Ни с чем не сравнимо чувство победы. Оно заполняет сердце все без остатка острой радостью, делает человека сильным, неустрашимым. Да, конечно, это была ещё не победа, лишь первый успех. Все равно люди заставы поверили в себя, в свои силы и от этого были счастливы.
Когда неприятель показал спину, бить его легко. Решение созрело мгновенно: преследовать!
— Пулеметчикам Антонову и Бондырю поддерживать огнем. Отделение Безрукова идет слева дороги, Мельникова — справа. Я с Безруковым, Козлов — с Мельниковым, — командует Андрей.
Приказ краток, но красноармейцам все ясно. Они понимают с полуслова. Наскоро перезарядив оружие, набив патронами и гранатами противогазные сумки, пограничники спешат к выходу. Там стоит Андрей. Он привычным глазом на ходу осматривает каждого, как перед выходом в наряд, и рад, что его люди не растерялись в грозный час, так хорошо ведут себя. Особенно доволен Андрей своим помощником Козловым.

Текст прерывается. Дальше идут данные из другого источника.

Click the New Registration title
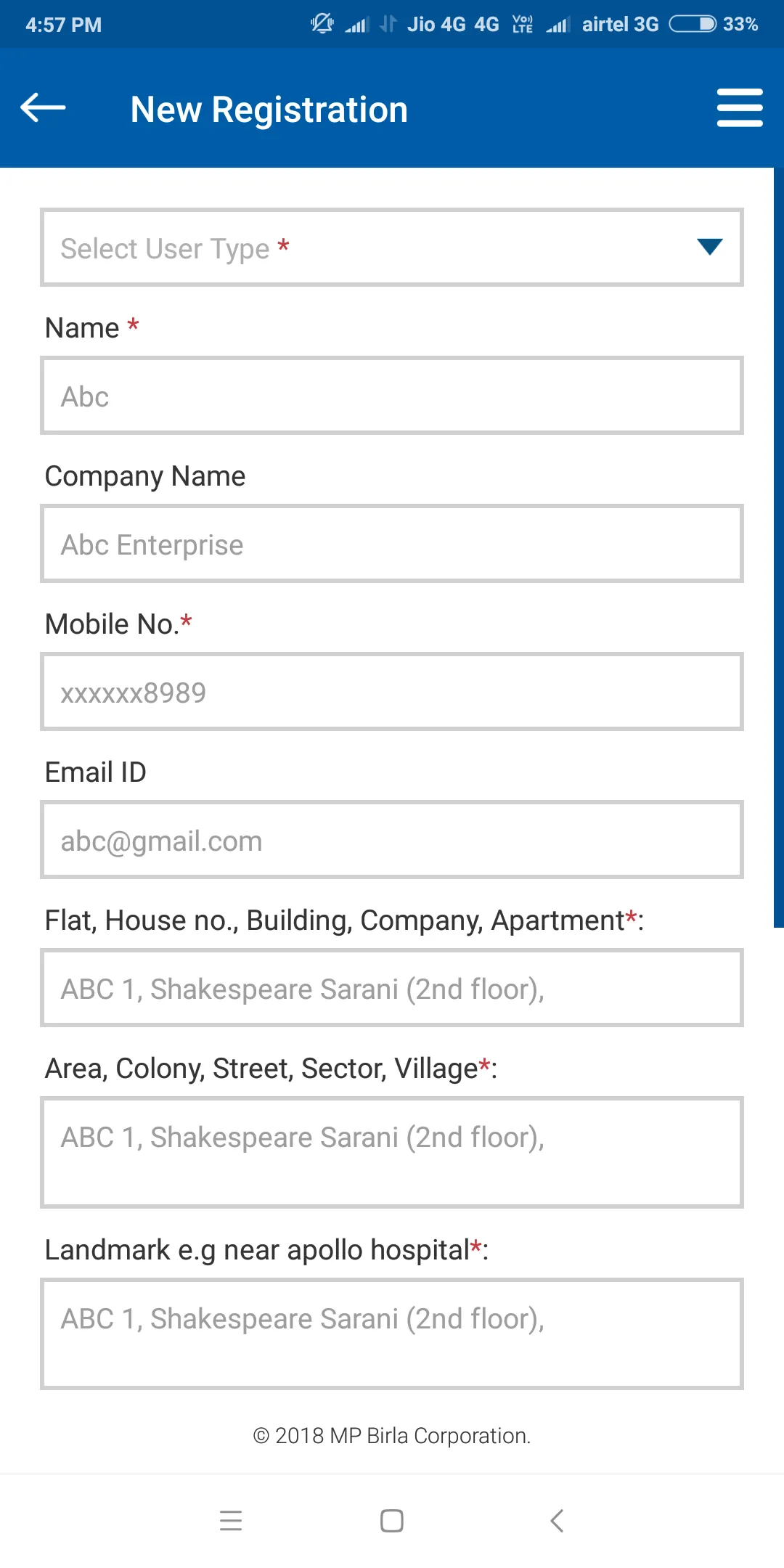The height and width of the screenshot is (1568, 784). point(269,110)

Петя загостился у невесты, и нападение застало его в селе. Услышав стрельбу, он бросился на заставу, на ходу крикнув Ане: «Проститься забегу, жди!» Бежал той самой дорогой, по которой наступал неприятель. Увидев чужих солдат, вначале не помял, в чем дело, но потом сообразил, спустился к дозорной тропе и, обогнув фашистов, на их глазах пробежал на заставу. Застрочили автоматы, но было уже поздно. Петя целый и невредимый стоял перед Андреем, моргал от полумрака блокгауза. Через минуту он уже лежал у «Дегтярева», расстреливал фашистов. Недаром Козлов считался одним из первых стрелков не только на заставе, но и в Харьковском училище, которое окончил незадолго до войны. Хорошо, что в такую пору у Андрея есть помощник, на него можно положиться, не подведет.

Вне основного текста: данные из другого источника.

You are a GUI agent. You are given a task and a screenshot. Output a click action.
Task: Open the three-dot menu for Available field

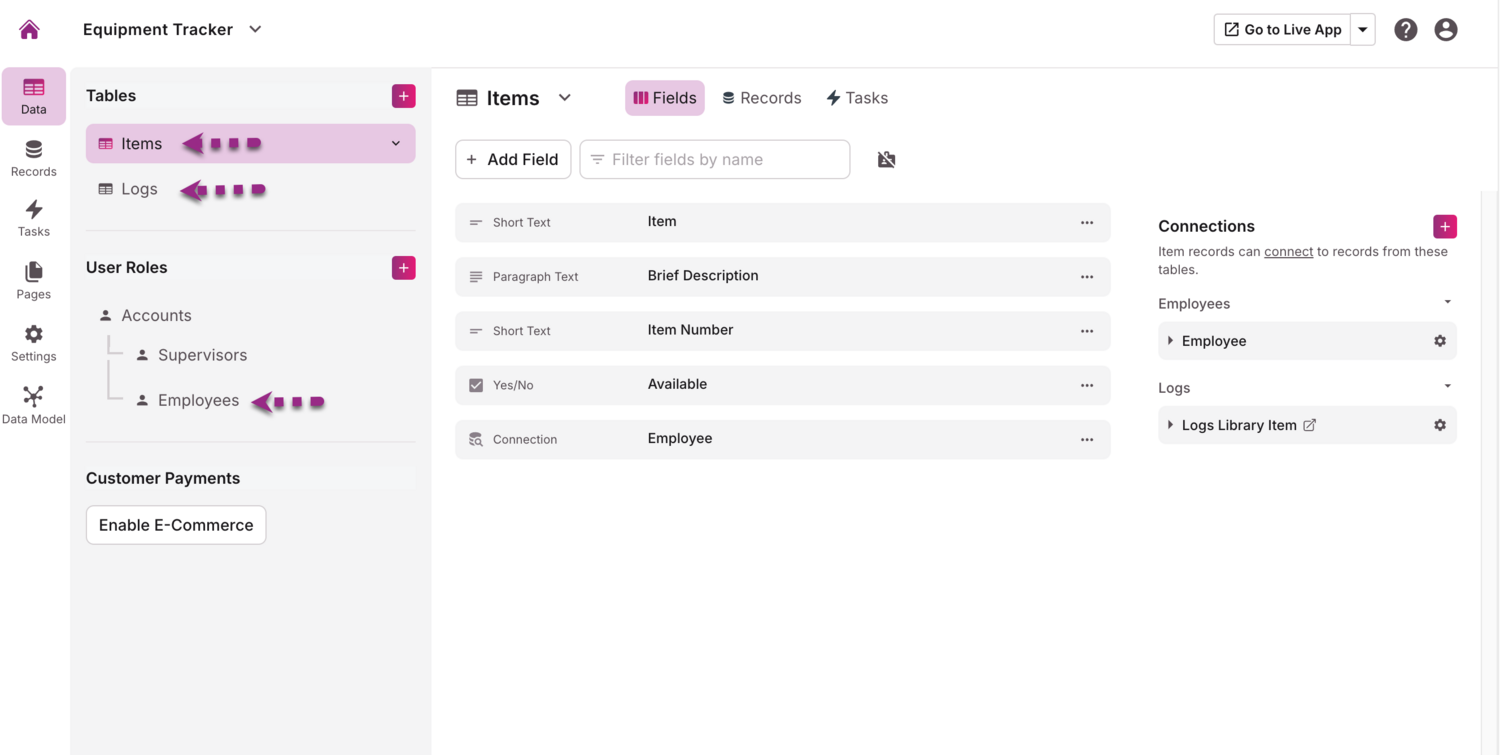(1086, 385)
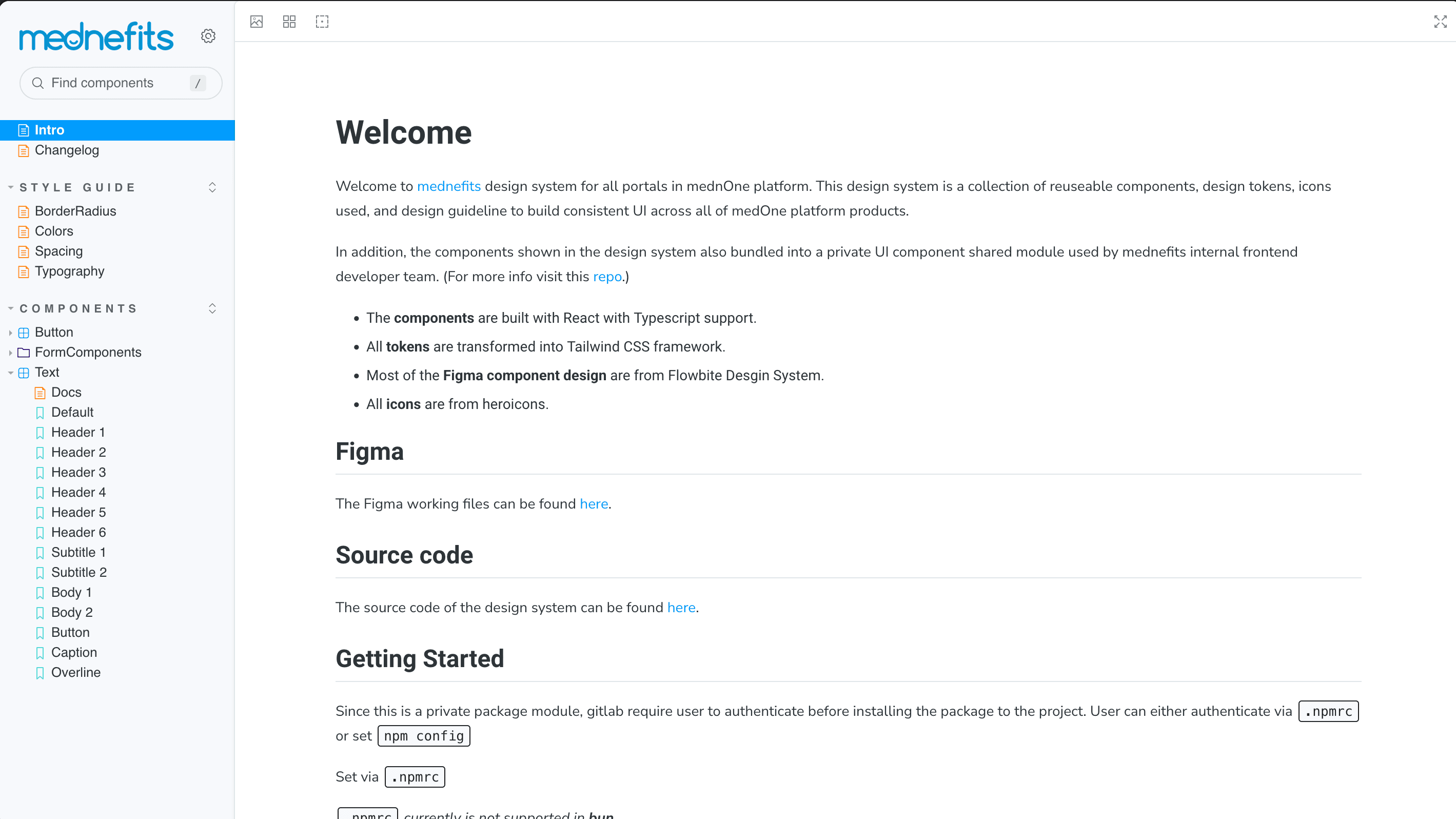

Плохо, что нет политрука Карамчука. Не сегодня-завтра появится. Жалко, что война не даст ему отгулять положенное. Золотой мужик, «братка военный». Неунывающий, он с шуткой, должно быть, и родился, с ней и умрет. Не забыть спросить: откуда у него эта самая поговорка «братка военный». Наверное, от учительства осталась. Интересно, как он своих учеников звал — «братка студень»? Что-нибудь в этом роде.
За свою жизнь Андрей прочитал много разных книг о разных войнах, видел десятки военных фильмов и не так представлял контратаку. Его первая контратака получилась куда проще, чем описано в книгах и представлено в кино. Он бежал вместе с пограничниками, вместе с ними стрелял, что-то кричал, ругался. У немцев и румын, судя по тому, как они бежали, в то время не было иного желания, как скорее унести ноги.